──────── SUPPLIED RECORDS
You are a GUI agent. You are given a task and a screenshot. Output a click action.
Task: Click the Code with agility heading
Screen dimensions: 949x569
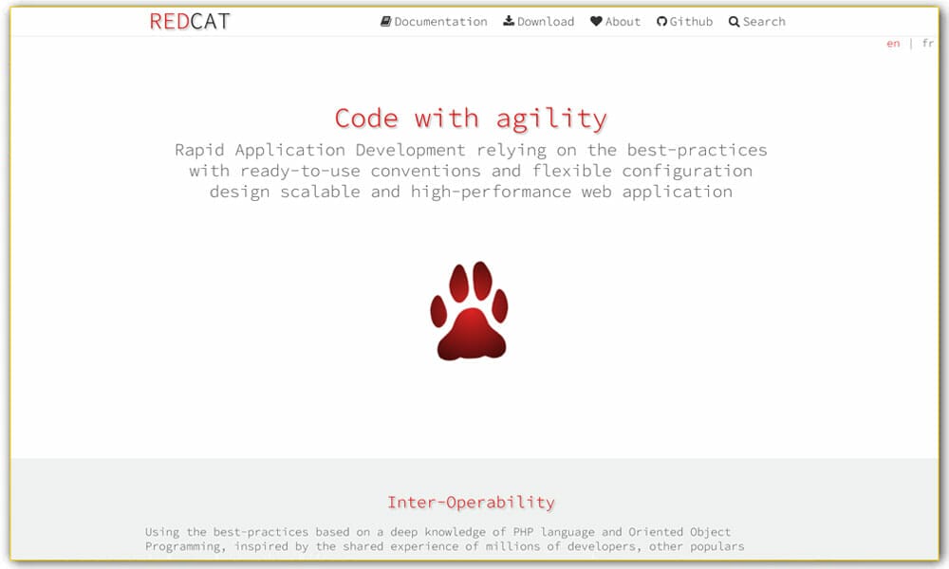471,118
────────────────
──────── SUPPLIED RECORDS
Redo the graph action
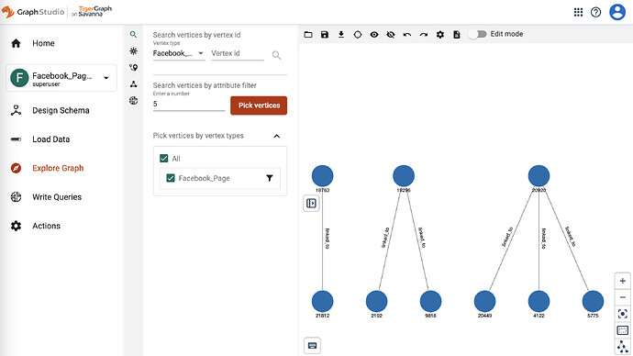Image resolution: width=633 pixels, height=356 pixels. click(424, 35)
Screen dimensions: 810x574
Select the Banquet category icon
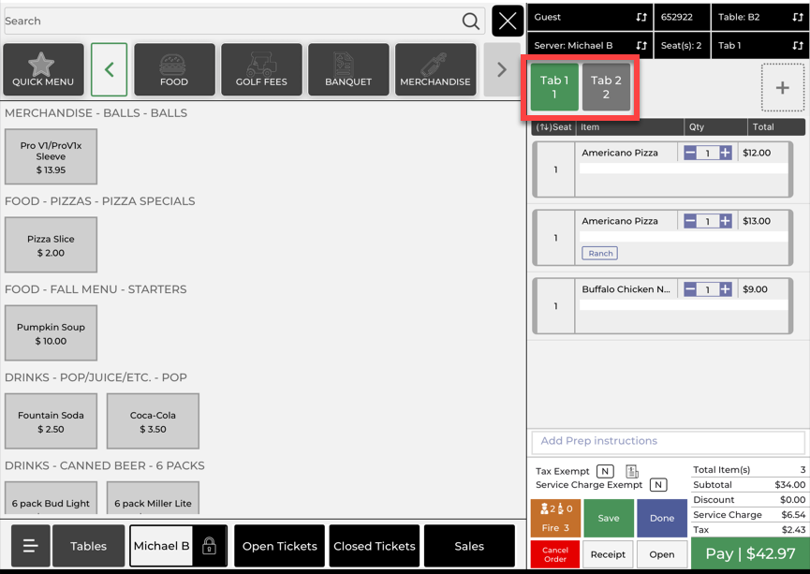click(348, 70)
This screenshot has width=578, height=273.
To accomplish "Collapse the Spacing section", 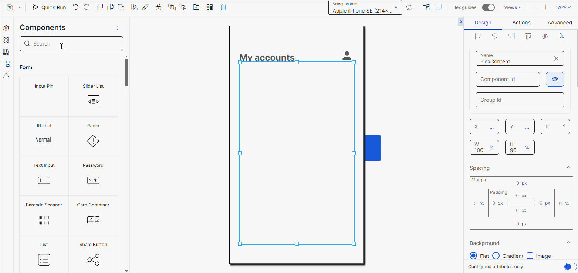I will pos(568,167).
────────────────
──────── SUPPLIED RECORDS
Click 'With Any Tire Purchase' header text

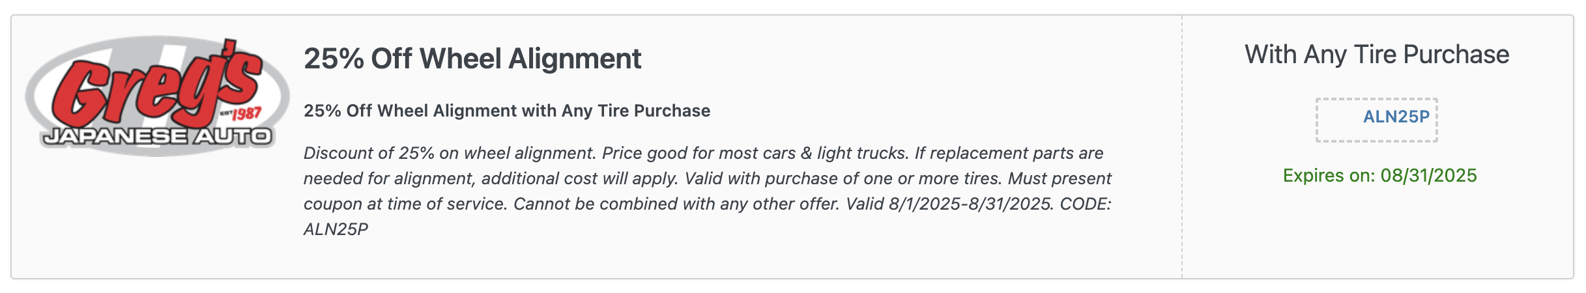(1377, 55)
────────────────
Show each line of the listing above that contains the string "action".

You are a GUI agent. You are given a task and a screenshot. Output a click action.
Redo the graph action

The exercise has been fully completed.